The polygraph test ostensibly measures a person's breathing rate, pulse, blood pressure, and perspiration to determine whether they are lying — though the 85-year-old technology has long been used by scientists. It has been finished for a long time.
Basically, the possibility of false positives and the subjectivity involved in the interpretation of results greatly undermine the utility of the polygraph as a lie detector. Clearly, their findings are generally not admissible in US courts.
Since it's 2024, researchers are now asking if artificial intelligence can help. In a new study published in the journal iSciencea team led by University of Würzburg economist Alicia von Schenk found that yes, it could—but, as MIT Tech Review According to reports, this led the experimental subjects to make more accusations overall, in another warning about the far-reaching dangers of replacing human intuition with algorithms.
First, the researchers asked participants to write statements about their weekend plans.

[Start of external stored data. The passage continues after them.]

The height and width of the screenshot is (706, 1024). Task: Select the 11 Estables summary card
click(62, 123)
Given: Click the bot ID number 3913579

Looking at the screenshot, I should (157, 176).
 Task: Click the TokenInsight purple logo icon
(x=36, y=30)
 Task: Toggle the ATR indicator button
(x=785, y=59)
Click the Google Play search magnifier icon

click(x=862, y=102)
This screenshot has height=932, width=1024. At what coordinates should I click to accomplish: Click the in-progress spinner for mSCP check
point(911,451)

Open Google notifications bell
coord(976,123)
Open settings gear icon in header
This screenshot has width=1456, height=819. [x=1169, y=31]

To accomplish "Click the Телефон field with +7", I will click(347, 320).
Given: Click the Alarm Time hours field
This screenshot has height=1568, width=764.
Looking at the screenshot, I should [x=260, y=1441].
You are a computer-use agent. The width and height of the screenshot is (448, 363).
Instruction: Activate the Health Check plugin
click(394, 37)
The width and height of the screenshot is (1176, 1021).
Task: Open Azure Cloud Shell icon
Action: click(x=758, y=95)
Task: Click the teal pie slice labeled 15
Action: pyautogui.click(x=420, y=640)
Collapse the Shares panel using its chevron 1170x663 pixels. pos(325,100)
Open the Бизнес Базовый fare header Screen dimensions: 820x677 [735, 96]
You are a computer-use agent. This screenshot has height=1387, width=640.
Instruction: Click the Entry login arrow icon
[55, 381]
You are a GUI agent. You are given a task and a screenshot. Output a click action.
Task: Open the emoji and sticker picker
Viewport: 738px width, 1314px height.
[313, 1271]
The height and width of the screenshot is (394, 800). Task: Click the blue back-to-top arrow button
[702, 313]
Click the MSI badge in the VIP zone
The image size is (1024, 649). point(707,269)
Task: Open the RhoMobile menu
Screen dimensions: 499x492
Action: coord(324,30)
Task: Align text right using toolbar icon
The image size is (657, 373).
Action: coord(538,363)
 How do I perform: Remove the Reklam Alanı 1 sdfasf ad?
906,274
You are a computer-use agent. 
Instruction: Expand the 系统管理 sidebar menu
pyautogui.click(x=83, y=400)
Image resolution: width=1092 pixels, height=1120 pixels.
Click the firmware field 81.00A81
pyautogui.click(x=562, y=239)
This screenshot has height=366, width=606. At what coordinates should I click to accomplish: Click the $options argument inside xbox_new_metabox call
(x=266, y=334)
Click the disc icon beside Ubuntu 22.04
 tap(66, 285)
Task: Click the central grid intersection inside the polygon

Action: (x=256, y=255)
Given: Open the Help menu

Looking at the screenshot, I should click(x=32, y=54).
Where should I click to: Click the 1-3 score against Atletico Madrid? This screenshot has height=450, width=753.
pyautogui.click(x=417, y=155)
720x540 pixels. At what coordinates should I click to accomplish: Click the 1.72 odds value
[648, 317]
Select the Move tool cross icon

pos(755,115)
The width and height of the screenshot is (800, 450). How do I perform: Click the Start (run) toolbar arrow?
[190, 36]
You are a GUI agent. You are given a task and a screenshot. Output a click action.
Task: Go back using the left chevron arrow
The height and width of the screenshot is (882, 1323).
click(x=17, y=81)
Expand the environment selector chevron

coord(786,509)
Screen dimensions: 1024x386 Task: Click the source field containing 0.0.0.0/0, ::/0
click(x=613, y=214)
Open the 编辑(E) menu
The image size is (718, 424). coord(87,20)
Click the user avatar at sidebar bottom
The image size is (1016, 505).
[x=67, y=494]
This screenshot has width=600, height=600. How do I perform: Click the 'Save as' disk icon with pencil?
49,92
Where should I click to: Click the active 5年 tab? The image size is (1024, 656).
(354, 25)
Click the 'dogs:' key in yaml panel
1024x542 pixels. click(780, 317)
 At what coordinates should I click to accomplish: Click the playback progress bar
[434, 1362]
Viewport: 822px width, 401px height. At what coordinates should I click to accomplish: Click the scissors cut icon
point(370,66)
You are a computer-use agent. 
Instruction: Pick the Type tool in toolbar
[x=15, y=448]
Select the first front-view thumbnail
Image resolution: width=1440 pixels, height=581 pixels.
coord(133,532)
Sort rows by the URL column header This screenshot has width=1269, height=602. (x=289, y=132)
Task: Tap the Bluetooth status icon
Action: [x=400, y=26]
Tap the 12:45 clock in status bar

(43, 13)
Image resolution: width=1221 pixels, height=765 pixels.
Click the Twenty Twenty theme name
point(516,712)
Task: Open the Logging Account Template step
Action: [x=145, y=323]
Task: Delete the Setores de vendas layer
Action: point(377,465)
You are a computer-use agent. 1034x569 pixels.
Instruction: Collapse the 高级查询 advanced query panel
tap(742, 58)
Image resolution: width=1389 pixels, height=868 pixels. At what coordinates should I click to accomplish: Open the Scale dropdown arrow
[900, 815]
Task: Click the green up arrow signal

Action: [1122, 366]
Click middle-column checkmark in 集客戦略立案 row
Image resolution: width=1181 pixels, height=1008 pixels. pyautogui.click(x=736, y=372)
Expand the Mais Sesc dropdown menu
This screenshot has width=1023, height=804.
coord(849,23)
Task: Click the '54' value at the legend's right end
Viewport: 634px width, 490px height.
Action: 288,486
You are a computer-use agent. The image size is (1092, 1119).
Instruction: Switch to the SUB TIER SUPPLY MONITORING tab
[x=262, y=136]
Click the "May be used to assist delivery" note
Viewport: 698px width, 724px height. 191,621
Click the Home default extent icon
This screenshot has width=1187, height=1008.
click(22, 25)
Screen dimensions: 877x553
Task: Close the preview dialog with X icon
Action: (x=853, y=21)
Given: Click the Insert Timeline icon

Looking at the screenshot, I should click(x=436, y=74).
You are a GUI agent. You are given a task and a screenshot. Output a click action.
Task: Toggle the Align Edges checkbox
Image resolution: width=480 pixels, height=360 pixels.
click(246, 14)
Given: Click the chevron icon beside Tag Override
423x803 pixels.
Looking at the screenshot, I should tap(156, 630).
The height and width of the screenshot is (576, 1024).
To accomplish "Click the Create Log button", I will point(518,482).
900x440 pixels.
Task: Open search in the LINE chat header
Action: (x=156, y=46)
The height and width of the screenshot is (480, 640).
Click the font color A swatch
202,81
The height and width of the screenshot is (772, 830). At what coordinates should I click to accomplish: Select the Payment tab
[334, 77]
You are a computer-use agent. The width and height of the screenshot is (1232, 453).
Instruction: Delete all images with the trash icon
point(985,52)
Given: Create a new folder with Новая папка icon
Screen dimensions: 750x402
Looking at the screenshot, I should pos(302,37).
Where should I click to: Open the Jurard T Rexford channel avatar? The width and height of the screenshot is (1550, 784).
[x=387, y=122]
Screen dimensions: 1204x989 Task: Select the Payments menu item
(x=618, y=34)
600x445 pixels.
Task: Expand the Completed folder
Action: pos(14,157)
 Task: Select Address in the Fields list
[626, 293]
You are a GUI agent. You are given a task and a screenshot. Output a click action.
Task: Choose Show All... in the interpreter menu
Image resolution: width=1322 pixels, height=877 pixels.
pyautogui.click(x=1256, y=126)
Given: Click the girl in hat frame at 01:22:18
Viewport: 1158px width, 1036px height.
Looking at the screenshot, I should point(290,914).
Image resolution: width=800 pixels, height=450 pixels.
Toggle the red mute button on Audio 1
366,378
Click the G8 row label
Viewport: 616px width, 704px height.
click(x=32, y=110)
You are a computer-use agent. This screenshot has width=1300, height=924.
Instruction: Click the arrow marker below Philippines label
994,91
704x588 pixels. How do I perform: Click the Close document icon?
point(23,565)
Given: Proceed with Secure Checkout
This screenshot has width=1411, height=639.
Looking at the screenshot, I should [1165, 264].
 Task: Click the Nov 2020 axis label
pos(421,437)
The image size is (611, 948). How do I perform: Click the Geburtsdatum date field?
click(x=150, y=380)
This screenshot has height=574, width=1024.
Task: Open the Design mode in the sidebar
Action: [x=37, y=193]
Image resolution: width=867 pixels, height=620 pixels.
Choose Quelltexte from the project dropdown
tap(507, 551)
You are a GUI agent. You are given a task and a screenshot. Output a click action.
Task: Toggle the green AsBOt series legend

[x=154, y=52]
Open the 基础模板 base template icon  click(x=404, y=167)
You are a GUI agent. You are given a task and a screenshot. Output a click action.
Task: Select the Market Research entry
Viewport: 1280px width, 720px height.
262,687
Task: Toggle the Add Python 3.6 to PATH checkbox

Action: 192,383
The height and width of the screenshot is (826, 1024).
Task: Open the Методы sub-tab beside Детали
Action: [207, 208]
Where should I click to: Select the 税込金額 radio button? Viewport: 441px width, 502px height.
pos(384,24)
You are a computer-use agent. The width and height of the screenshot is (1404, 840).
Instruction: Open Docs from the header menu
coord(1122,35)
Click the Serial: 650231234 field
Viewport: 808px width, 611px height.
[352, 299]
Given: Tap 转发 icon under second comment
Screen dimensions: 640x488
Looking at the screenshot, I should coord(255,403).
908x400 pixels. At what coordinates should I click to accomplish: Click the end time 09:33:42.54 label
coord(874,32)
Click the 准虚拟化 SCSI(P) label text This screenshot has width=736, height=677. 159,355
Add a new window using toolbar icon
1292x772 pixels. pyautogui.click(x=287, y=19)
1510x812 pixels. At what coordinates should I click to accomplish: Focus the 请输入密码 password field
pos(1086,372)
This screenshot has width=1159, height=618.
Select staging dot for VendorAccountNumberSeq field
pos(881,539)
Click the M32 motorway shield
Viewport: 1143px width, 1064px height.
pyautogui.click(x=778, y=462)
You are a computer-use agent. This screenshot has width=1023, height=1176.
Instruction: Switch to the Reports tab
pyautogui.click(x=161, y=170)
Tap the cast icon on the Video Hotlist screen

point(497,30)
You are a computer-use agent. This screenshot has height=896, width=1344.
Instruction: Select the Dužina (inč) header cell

If they successfully lied about their plans without being found out, they were given a small financial reward.
The collected statements were then used to train an algorithm based on Google's large language model BERT. Scientists found that it was able to tell whether a statement was a lie with a success rate of 67 percent, a significant improvement over humans, who get it right only 50 percent of the time.
Van Schenk and his colleagues then offered a separate group of volunteers the option to use the algorithm for lie detection or to trust their human intuition for a small fee.
Only a third of the volunteers were willing to use the tool – but they also became power users.
“When you make an active choice to trust the technology, we see that people almost always follow what the AI predicts… they trust its predictions a lot,” von Schenck said. . MIT Tech.
As a result, those who did not use the tool determined on average that only 19 percent of the statements were false. But those who used the tool determined that 58 percent of the statements were false, a huge increase in the attribution rate.
“This finding supports the default theory of truth and replicates findings commonly observed in the lie detection literature, documenting that people generally avoid accusing others of lying. Avoid,” reads the paper. “One possible reason is that they are not very good at it and want to minimize the risks of paying for false accusations for themselves and the accused. In support of this idea, in our study, people also reliably were not successful. Finding out the truth from the false statements.”
But were these determinations accurate enough to ever be completely reliable? To trust an AI lie detector it would require a much better than average success rate, eg MIT Tech to mark
Despite the technology's shortcomings, such a tool could serve an important role given the proliferation of misinformation on the Internet, a trend that is being accelerated by the use of AI.
Even AI systems themselves are getting better at lying and cheating, a dystopian trend that should encourage us to strengthen our defenses.
“While older machines like polygraphs are very noisy and other technologies that rely on physical and behavioral characteristics such as eye tracking and bridge dispersion measurements are complex and expensive to implement, current natural language Processing algorithms can detect fake reviews, spam detection on X/Twitter, and achieve above-chance accuracy for text-based lie detection,” the paper reads.
In other words, perhaps being willing to make more accusations can be a good thing – with enough caveats, of course.
“Given that we have a lot of fake news and misinformation spreading, these technologies have an advantage,” von Schenk said. MIT Tech. “However, you really need to test them – you need to make sure they're substantially better than humans.”
More on lies: Scientists found that AI systems are learning to lie and cheat.